When the 10th New North Summit convened at Green Bay’s Radisson Hotel and Conference Center in December, more than 650 people experienced the initial attempt to make the Summit a “green” event. Championed by Joanne Gorski, president of Sustainable Insights, LLC and a member of New North’s Sustainability Task Force, a team of planners worked to eliminate waste, cut energy usage, keep costs down, and generally minimize the effect of a large event on the environment.
Gorski, a former instructor in supply chain management and sustainability at Fox Valley Technical College, is one of 29 people worldwide who are accredited professionals of the Sustainable Event Alliance, a nonprofit organization based in Australia that uses the ISO 20121 standard for sustainable events.
“People here in our region aren’t really used to paying attention about how they manage their waste – especially when they leave the home,” Gorski says. “The EPA did a report that shows when people leave home, they generate five times more garbage. It’s because we are more of a disposable society now, but also there’s not enough sorting of waste. If you go to a gas station, for example, how often do you see recycling receptacles?”
“We asked ourselves ‘what are the significant environmental aspects of the event, and how can we minimize them?’” Gorski adds. “We looked at end-of-life issues (for products), for example. When you are done with something, can it be recycled, or will it have to be disposed of in a landfill?”
The team worked with Radisson staff to create a solid-waste management plan, which included managing an extra waste stream – the compost stream – and the weighing of that waste. “We had to bring in more bins and position them strategically to make it easy for people,” Gorski says. “Every time you had one bin, you needed three: trash, compost, and recycle.”
“This goes hand in hand with the Radisson’s corporate ‘Responsible Business’ initiative,” says Steve Ninham, the Radisson’s general manager. “It helped set a tone for changing the way people think.”
Other partners were key players, as well:
» Menasha Corporation donated the portable and reusable compost bins to collect the waste.
» UW–Oshkosh granted special permission for post-consumer compostable food waste to go to its anaerobic biodigester so the energy could be harvested before it became compost. Typically, the biodigester’s sources are industrial/agricultural businesses and grocery stores.
» Sanimax, a North American recycler with operations in Green Bay, donated a dumpster for the compost, acquired bin liners that work well in the digester and transported the waste to Oshkosh.

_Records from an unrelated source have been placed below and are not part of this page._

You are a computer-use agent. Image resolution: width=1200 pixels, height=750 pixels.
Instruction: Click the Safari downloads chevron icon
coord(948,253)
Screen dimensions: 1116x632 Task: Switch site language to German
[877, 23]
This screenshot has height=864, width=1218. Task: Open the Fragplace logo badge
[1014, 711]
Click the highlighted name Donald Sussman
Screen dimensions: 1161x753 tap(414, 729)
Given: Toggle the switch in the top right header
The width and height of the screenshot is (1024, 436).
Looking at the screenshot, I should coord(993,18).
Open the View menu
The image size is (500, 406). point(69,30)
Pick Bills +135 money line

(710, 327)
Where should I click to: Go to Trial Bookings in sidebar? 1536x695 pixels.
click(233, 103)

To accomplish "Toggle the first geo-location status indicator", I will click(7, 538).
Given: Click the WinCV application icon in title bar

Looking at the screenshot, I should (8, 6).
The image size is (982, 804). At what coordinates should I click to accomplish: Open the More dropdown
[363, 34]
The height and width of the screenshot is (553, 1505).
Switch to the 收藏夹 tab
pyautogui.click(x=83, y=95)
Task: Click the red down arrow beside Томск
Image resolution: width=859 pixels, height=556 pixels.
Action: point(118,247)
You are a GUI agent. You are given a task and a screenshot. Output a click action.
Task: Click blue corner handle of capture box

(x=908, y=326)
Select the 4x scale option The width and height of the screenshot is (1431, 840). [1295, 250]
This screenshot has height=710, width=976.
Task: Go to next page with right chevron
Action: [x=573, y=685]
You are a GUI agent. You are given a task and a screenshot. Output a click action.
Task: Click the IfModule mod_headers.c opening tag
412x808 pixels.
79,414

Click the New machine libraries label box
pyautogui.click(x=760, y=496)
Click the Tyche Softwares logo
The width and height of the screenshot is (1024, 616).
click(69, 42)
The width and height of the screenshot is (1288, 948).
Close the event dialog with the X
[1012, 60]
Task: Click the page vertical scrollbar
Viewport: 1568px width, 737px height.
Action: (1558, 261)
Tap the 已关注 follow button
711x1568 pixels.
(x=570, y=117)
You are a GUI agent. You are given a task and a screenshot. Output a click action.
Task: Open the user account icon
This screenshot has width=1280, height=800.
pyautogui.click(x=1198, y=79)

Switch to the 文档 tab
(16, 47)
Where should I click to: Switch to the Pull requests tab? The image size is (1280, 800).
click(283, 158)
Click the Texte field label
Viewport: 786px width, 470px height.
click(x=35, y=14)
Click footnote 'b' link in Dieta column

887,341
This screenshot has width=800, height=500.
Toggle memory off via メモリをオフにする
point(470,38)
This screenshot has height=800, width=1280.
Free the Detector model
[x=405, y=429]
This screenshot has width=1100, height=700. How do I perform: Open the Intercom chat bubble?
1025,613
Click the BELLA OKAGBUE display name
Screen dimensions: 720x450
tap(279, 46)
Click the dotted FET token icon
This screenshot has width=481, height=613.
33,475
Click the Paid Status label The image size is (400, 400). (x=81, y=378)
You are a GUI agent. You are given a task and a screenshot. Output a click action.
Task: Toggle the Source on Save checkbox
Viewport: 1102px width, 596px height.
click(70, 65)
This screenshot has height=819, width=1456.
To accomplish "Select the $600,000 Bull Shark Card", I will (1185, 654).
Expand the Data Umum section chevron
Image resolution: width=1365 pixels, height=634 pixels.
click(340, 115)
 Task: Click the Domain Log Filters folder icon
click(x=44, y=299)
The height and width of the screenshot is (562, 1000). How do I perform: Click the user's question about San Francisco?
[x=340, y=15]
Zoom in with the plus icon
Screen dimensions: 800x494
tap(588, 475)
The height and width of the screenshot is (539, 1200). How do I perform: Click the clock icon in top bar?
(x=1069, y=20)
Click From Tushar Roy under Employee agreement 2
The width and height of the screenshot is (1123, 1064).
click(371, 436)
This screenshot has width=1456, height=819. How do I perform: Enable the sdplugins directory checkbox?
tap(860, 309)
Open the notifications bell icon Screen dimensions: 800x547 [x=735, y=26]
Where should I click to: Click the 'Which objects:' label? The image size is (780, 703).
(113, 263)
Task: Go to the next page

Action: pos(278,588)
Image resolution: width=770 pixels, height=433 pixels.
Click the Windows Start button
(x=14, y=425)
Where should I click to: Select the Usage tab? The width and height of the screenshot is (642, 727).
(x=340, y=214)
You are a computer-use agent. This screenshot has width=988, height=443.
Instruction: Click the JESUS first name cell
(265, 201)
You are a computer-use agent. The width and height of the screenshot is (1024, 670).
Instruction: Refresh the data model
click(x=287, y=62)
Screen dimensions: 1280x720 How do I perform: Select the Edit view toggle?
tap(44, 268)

The result? More than three-quarters of waste generated at the event was diverted from the landfill, resulting in less than two ounces of waste per attendee.
Here are some of the other dimensions the team addressed:
» Paper. Guidelines required it to be sustainably forested and to include post-consumer waste content.
» Handouts were expected to be either recyclable or durable and reusable. Ninety-three percent fit the former category and the rest of the items were reusable.
» Refreshments were chosen to minimize packaging and disposable waste.
» Local sourcing. Eighty-six percent of business suppliers were locally-owned or regional.
» Food entrepreneurs. Businesses involved in the Taste of the New North luncheon were asked to use biodegradable and compostable serve-ware that is certified through the Biodegradable Products Institute.
» Signage. Foam-core boards used for way-finding and session identification were donated to Mosquito Hill Nature Center to be re-used for event and fundraising signage.
» Power-down policy. A conscious effort was made to power down electronic equipment and lighting when it was not being used.
» Green transportation. Organizers had hoped to encourage attendees to carpool or use public transportation. That plan hit a snag, however, when the city bus route serving the Radisson was discontinued in early November. A survey is being conducted to determine the impact of ride-sharing, and organizers are already considering ways to build awareness of and create tools to improve this dimension for next year.
Another interesting dimension was the collaboration with the “Sustainability as a Business Strategy” class at Fox Valley Technical College, composed of 18 students from seven Central American countries studying environmental technology and sustainability under a scholarship program of the U.S. State Department’s Agency for International Development. The students helped develop the plan and volunteered at the summit waste stations to direct people to put their waste in the right place. In turn, the students were invited to hear speakers and meet business leaders.
Jaime Godoy, a second-year student from Santa Ana, El Salvador, was spokesperson for the class at the summit’s sustainability break-out session. “It was a great opportunity for us to see what Wisconsin businesses are doing and how important is sustainability for them,” Godoy said. “We met a lot of people from different businesses, and they were really interested on what we were doing with recycling and compostable things.”
Sustainable Insights, LLC
Founded in 2012 by Joanne Gorski, green manufacturing specialist
Specializes in sustainability planning, supply chain management, waste audits, ISO 14001 audits (environmental management systems), greening events and venues, employee engagement initiatives.